AIM OF THE TASK: Start with the first line of the records below. Output each line exactly, ending with the one that contains "Task: Open the アプリケーション出力 pane".

Saved entries
____
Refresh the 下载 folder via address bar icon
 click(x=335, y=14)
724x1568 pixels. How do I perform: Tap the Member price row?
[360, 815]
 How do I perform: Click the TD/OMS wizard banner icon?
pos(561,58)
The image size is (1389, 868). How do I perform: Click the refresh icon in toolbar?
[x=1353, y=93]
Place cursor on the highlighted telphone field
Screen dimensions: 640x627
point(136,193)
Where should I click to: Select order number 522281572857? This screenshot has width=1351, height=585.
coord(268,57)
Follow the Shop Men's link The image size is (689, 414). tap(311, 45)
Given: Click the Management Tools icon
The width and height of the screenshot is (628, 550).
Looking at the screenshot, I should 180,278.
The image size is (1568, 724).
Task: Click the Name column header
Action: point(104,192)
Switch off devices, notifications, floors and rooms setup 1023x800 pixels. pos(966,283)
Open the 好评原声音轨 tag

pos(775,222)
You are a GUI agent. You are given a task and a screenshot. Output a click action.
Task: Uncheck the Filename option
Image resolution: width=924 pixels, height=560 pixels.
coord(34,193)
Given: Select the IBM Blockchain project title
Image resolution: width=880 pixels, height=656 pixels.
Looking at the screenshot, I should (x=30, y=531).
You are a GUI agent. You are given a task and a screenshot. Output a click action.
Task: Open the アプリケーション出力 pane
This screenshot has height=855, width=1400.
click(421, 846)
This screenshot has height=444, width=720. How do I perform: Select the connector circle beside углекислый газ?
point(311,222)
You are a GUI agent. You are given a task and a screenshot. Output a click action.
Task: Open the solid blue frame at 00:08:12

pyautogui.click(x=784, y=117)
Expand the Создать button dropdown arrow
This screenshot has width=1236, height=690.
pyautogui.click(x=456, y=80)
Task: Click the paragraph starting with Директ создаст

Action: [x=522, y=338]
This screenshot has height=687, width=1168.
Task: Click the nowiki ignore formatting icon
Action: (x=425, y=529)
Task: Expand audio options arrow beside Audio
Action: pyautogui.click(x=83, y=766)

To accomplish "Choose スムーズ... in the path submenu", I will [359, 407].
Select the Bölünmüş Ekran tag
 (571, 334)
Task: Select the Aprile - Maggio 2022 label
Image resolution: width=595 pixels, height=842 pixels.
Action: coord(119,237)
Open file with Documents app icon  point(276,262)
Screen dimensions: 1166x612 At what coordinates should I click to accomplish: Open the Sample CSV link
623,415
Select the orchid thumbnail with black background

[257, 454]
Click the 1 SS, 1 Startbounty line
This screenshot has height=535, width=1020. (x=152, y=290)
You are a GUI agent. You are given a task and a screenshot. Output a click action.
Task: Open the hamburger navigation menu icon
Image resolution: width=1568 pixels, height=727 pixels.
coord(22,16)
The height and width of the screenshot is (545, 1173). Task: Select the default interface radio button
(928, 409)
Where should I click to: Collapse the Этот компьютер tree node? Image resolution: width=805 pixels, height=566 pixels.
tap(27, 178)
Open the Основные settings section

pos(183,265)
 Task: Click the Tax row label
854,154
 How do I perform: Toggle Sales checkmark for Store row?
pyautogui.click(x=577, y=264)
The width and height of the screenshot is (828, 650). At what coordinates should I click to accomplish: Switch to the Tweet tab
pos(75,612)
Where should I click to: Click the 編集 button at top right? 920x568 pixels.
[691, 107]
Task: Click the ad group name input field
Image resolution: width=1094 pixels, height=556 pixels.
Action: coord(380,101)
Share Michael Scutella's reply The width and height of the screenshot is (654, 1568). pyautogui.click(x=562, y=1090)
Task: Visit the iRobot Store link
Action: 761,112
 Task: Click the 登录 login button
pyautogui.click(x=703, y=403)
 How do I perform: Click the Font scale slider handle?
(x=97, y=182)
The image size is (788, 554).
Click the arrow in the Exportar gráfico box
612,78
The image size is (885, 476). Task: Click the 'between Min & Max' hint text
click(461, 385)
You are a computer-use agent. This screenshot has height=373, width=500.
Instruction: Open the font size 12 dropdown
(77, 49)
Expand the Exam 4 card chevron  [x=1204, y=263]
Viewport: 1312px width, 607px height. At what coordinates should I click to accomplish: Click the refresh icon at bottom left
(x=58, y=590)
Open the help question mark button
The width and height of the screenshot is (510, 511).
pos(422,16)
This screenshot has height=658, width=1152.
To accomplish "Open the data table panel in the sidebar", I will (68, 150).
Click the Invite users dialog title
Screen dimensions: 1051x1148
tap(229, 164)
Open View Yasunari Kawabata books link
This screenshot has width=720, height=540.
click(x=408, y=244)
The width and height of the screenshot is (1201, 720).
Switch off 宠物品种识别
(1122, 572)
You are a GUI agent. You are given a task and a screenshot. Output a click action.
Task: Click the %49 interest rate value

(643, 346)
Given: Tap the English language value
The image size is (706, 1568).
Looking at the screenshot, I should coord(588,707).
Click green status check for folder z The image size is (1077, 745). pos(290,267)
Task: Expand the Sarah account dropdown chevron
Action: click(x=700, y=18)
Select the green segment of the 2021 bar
____
SOLUTION BELOW:
Refresh the 下载 folder via address bar icon
 click(x=335, y=14)
724x1568 pixels. How do I perform: Tap the Member price row?
[360, 815]
 How do I perform: Click the TD/OMS wizard banner icon?
pos(561,58)
The image size is (1389, 868). How do I perform: Click the refresh icon in toolbar?
[x=1353, y=93]
Place cursor on the highlighted telphone field
Screen dimensions: 640x627
point(136,193)
Where should I click to: Select order number 522281572857? This screenshot has width=1351, height=585.
coord(268,57)
Follow the Shop Men's link The image size is (689, 414). tap(311, 45)
Given: Click the Management Tools icon
The width and height of the screenshot is (628, 550).
Looking at the screenshot, I should 180,278.
The image size is (1568, 724).
Task: Click the Name column header
Action: point(104,192)
Switch off devices, notifications, floors and rooms setup 1023x800 pixels. pos(966,283)
Open the 好评原声音轨 tag

pos(775,222)
You are a GUI agent. You are given a task and a screenshot. Output a click action.
Task: Uncheck the Filename option
Image resolution: width=924 pixels, height=560 pixels.
coord(34,193)
Given: Select the IBM Blockchain project title
Image resolution: width=880 pixels, height=656 pixels.
Looking at the screenshot, I should (x=30, y=531).
You are a GUI agent. You are given a task and a screenshot. Output a click action.
Task: Open the アプリケーション出力 pane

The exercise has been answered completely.